Offering to ride with Alex, in my mind, was a flipping big deal. Brave. Daring. Humbling.
1. Traffic: Why are drivers so reckless, distracted, and self-absorbed?
2. Hills-down: Why are hills-down so down, and fast, and woooosh?
3. Hills-up: Why are hills-up, so very much longer than the down ones, and why must they humble me, my thighs, my heart, my sweat glands?
4. The Flat-World: Some people think the world is flat. They may be right. This concerns me.
Fortunately Alex has been wiser, braver, and more committed to his new-found transportation. And after getting him set-up and rolling, and feeling really (too) proud of riding around with him a few times, I assumed my job was done: What a good mother I am. Now I can quietly retire from my glorious cycling career.
I am not retired.
Not according to Alex.
He got me back out there.
Oh Lord. Did he ever get me out there.
I am not brave and daring, or happily-voluntarily willing to face descending and ascending grades. In traffic I cling to the curb, and prayerfully remind God about my life-worthy qualities. I keep a sharp look out for the edge, for the place where my own two treads have not tread, because if I have not explored that part of the map, I cannot be certain that it is stable, or contiguous.
In being the kind of mom that wants to teach by example, there comes a time when the example I set is to surrender, and let the child lead. Alex wanted to ride beyond our street, passed the school, and to the coast, the shops, and beach, the interesting places. And I wanted to avoid this excursion with all of my forty-three years of experience at avoidance, but Alex is good and deserving, fun, and inspiring, and I agreed. I agreed to suppress the voice in my head, the tremble in my knees, and dare to ride beyond my comfort level.

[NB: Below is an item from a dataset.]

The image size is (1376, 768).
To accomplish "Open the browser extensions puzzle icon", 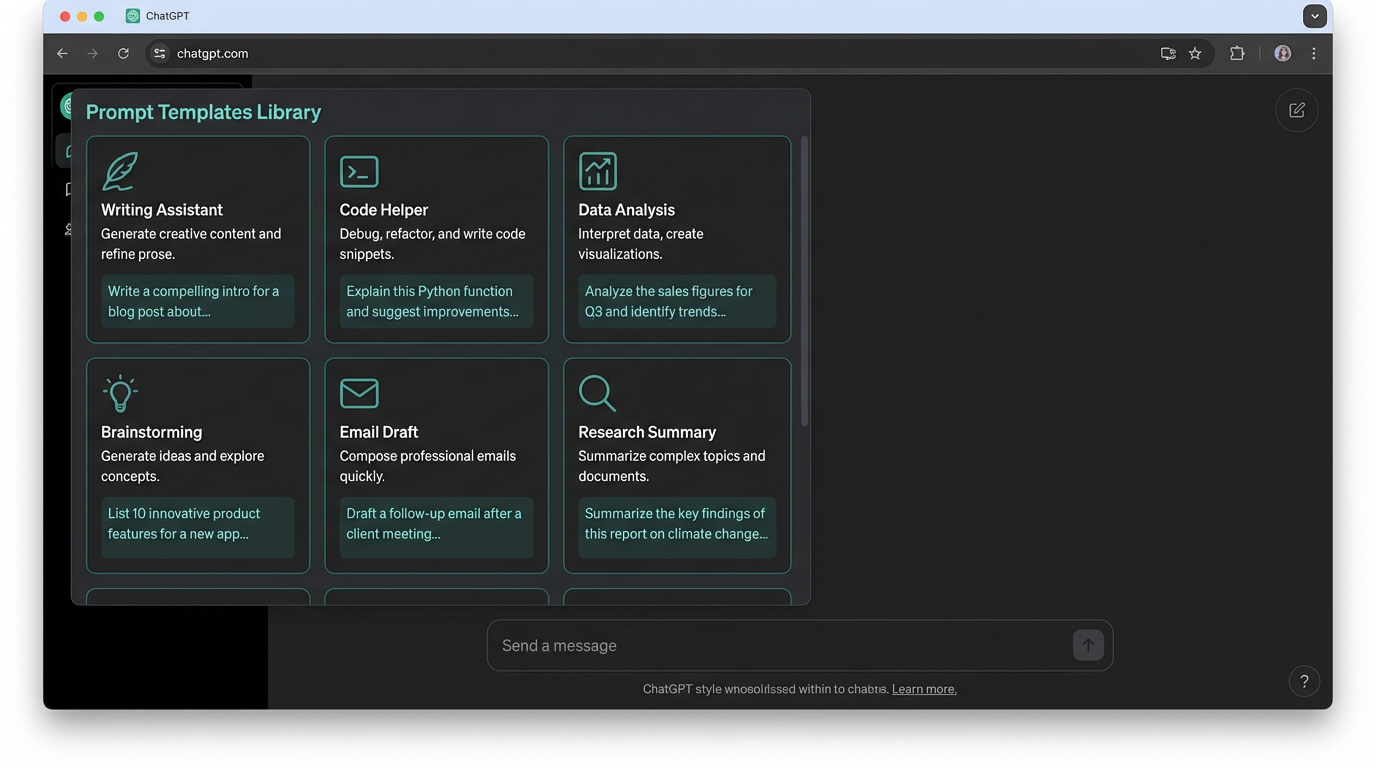I will coord(1237,53).
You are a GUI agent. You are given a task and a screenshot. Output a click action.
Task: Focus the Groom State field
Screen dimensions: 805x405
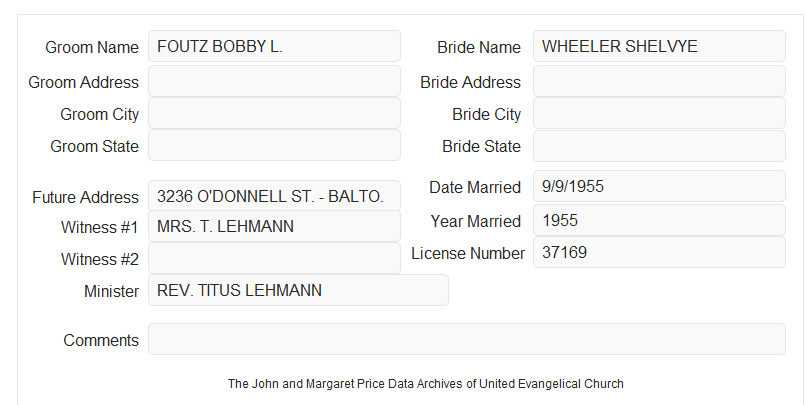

Alex has gotten stronger. He is confident. I screamed down one hill, at first out of fear, but then I sort of felt the exhilaration. We only planned as far as the Coast Highway, to a thrift shop we like, but then my confidence increased, and we went a bit further. And further. And when one truck honked at me, and believe me I was no where near his lane, I seriously wanted to re-retire... okay maybe he was honking for some other reason, but why are drivers so reckless, distracted, and self-absorbed?! Gah!
In 1983 I rode to school with my mom. Her school, UCSD, when we were living in family housing. I was scared to be in traffic, and I resumed my sidewalk-neighborhood rides, never missing the opportunity to be a sponsored road cyclist.
In 1988 I rode with Geoff and his dad, and Marie, in Wisconsin. The traffic was less intimidating, but the bicycle seat and distance we covered felt like they might possibly be fatal. It was a doubly painful pain in my posterior, and I estimated we rode twenty or thirty miles, at least. I was spiritually, emotionally, and physically broken when I learned it was an easy ten mile ride. This marked my second retirement from a glorious cycling career.
In 2010, led and encouraged by my son, Alex, I rode ten miles, figuring it was probably only five. I was scared, and delighted. I got sweaty, and happy. Alex chose the route, and I followed him down back roads, and to the highway. We road down and up hills, and stopped only once, to browse at a yard sale.
We got much further than we had discussed, and jokingly I said "Should we just keep riding until we get to the burger place?" Joking! But you cannot kid a teenager about burgers, and he fixed on this still distant destination like Lance in L'Alpe-D'Huez. Unstoppable!
Over burgers, we talked about other routes, other destinations, and how much fun our ride was. We want to go out again. We want to plan a family ride. Alex got me out of retirement. Maybe I showed him it's never too late to try again. I know for sure he's taught me a lot.